PTSD is widely referenced in culture but often poorly understood. It begins in trauma and resonates in the emotional corridors of the mind for years, sometimes decades.The trauma can be a single cataclysmic event or a succession of deeply wounding but seemingly inconsequential emotional bruises. They can begin in early childhood, during our pre-verbal years when we lack the tools to even name the pain.
PTSD can manifest in the present in hyper-vigilance, nightmares and night terrors, unshakable despair, a spiking, irrational anxiety and host of other deeply disruptive symptoms. Efforts to cope -excessive drinking and drug use among them- often exacerbate the problem and can lead to family destruction and personal collapse that can spiral into suicide.
Medication alone, however, serves primarily as a symptom suppressant. The most effective treatments combine a level of medication necessary to bring the most dangerous symptoms under control, combined with counseling.
Cognitive Behavioral Therapy has a long history of success in treating a variety of disorders. The central thesis of CBT is that our behaviors -our experience of our lives and how we interact with the circumstances of our existence- is governed by our beliefs, and psychological disturbance is a result of mistaken, confused or dysfunctional beliefs. Change the beliefs that govern your life, and change your life.
EMDR is, in the history of behavioral care, a relative newcomer. Once considered radical and fiercely resisted by the guardians of orthodoxy, EMDR has emerged from perhaps the most rigorous and sustained research to be universally recognized as an effective, transformative treatment protocol.
EMDR works by stimulating in the brain a process that is believed to mimic that by which memories are processed. When properly processed, memories retain what is valued and useful, and the less useful components -primarily the experience of the emotion associated with the event- recede. We don't forget the emotions associated with a particular memory; we just don't experience them in the presence of the memory.
Trauma memories are not stored this way. Trauma memories retain their emotional toxicity. The pain, the fear, the hurt are fully present in every recollection of the memory and every trigger that recalls the memory.
While remaining safely aware in the present (many people mistakenly believe EMDR is a form of hypnosis or other control surrendering protocol), EMDR allows the client to reprocess the traumatic memory of the trauma, accomplishing the healing work that was not done when the memory was created. Clients often report significant relief from and even the resolution of pain that has haunted them for years.
PTSD is a complex disorder, and care can draw from both disciplines, as well as other tools available to the experienced clinician. My experience has been that EMDR is most effective when employed with minimal medication, as medication can have a blunting effect on the experience of emotion. For some clients, a more traditional "talk therapy" approach, while more time consuming, is appropriate.

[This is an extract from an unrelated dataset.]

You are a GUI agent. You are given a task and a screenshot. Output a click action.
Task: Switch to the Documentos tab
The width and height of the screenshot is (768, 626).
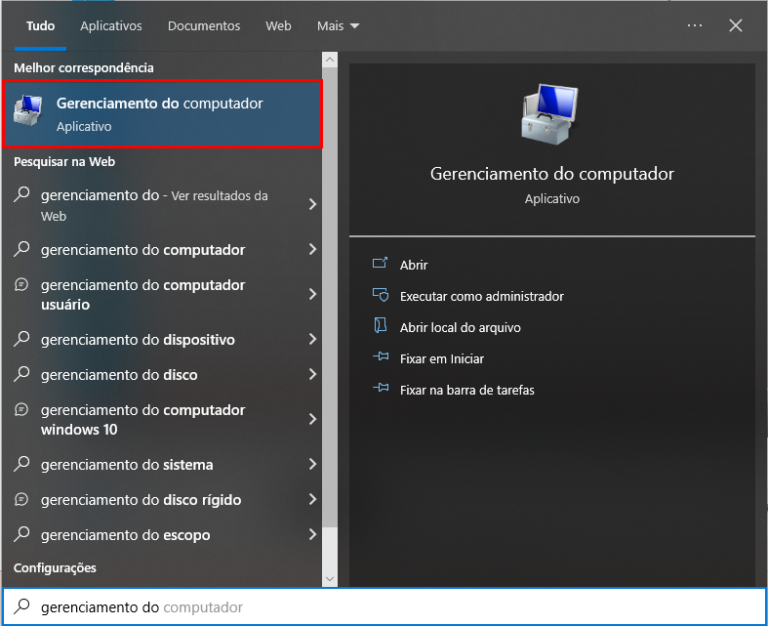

A counselor needs to know this.
ADHD is over diagnosed and medications intended to treat ADHD are over prescribed. There is near universal consensus on these two points. This has been particularly devastating to boys, whose youthful exuberance and joy has too often been pathologized and chemically suppressed. The results are evident in declining academic performance, increased family and social disruption and damaged lives.
It is present in children and adults, and requires a sustained, coordinated effort that can include medical as well as behavioral tools. The best response to ADHD is a comprehensive, coordinated, systemic response. It does no good for you or your child to learn effective coping strategies only to have them thwarted at home or in school by others who don't recognize them as such.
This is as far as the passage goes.